The authors of the book focuses on stability and endurance during the workout. You are not required to lift amazing amounts of weights since the exercises can be quite difficult in its own right. For example, a few exercises require you to raise one dumbbell ten pounds heavier than the other side to improve muscles that help stabilize your core. The biggest exercises mentioned are the squats and dead lifts, and variations of those. By improving your lower body, you're working from the bottom to the top.

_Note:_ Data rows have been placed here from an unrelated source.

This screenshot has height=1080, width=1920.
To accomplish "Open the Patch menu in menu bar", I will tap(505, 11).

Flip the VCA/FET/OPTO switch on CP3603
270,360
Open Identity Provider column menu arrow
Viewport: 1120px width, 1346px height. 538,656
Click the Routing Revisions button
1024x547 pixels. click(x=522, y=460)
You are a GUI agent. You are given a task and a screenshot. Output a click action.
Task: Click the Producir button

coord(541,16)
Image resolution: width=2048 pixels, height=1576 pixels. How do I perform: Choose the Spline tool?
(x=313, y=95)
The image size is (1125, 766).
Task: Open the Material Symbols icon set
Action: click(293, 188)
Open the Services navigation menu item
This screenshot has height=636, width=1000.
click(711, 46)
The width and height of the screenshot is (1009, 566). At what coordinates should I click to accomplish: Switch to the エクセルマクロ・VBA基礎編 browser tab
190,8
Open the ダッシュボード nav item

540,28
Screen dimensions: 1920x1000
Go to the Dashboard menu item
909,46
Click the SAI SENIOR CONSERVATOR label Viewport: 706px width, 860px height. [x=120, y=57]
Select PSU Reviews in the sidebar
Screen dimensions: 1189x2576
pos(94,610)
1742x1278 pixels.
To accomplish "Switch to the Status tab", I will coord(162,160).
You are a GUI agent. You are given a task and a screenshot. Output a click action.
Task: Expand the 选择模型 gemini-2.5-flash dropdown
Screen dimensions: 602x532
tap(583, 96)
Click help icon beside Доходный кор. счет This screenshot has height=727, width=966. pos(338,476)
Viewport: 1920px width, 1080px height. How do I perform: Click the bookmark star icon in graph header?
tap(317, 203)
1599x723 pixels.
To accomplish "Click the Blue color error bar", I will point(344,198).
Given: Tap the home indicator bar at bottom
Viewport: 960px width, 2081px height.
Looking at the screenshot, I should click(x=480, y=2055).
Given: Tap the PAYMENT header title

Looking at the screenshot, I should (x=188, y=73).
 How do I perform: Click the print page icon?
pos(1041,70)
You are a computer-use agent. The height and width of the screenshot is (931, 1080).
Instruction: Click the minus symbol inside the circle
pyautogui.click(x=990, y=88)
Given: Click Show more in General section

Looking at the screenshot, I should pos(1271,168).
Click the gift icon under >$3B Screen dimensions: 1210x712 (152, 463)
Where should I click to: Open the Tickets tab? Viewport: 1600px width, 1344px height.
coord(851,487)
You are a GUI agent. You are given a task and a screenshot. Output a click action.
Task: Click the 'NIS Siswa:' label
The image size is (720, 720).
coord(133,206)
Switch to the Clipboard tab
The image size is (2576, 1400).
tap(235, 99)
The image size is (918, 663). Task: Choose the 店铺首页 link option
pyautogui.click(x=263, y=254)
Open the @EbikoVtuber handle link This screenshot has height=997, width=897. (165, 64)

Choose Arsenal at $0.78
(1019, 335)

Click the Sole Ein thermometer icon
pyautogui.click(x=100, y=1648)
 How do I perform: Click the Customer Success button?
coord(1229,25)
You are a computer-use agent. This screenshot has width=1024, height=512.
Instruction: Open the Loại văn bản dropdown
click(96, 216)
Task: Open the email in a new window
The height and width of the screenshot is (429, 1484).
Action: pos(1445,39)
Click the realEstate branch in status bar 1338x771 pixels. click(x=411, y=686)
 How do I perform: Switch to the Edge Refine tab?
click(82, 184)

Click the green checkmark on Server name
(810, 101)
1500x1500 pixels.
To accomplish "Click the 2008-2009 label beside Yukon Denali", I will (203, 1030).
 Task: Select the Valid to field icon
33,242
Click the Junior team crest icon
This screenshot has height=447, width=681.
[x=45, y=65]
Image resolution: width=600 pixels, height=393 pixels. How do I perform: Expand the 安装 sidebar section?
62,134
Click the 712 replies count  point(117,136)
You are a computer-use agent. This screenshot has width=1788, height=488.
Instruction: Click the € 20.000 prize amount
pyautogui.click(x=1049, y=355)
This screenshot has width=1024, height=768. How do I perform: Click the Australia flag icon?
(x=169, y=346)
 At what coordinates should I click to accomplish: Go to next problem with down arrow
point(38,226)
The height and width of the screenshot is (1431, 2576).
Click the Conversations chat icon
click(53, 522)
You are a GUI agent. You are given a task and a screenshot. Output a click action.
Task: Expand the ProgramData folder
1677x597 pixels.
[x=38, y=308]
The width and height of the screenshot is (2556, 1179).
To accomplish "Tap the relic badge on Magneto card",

Improving our core is the central part of what we do day to day.

For example, getting up from a chair, you can see the different mechanics of your body moving. You can pay attention to how your body lifts itself up as different parts of your muscles are there to support your body weight from a seated position to a standing position. This book actually helps out making simple motions and every day things much much easier. My legs are stronger, my abs are crazy strong, and even though I never did any bicep curls, my biceps became bigger from the natural exercises performed in this book.

That is why I give this book a five star rating. I will continue using this book for the next 2 years (when my gym contract expires). I improved my plank from 45 seconds to 2 mins.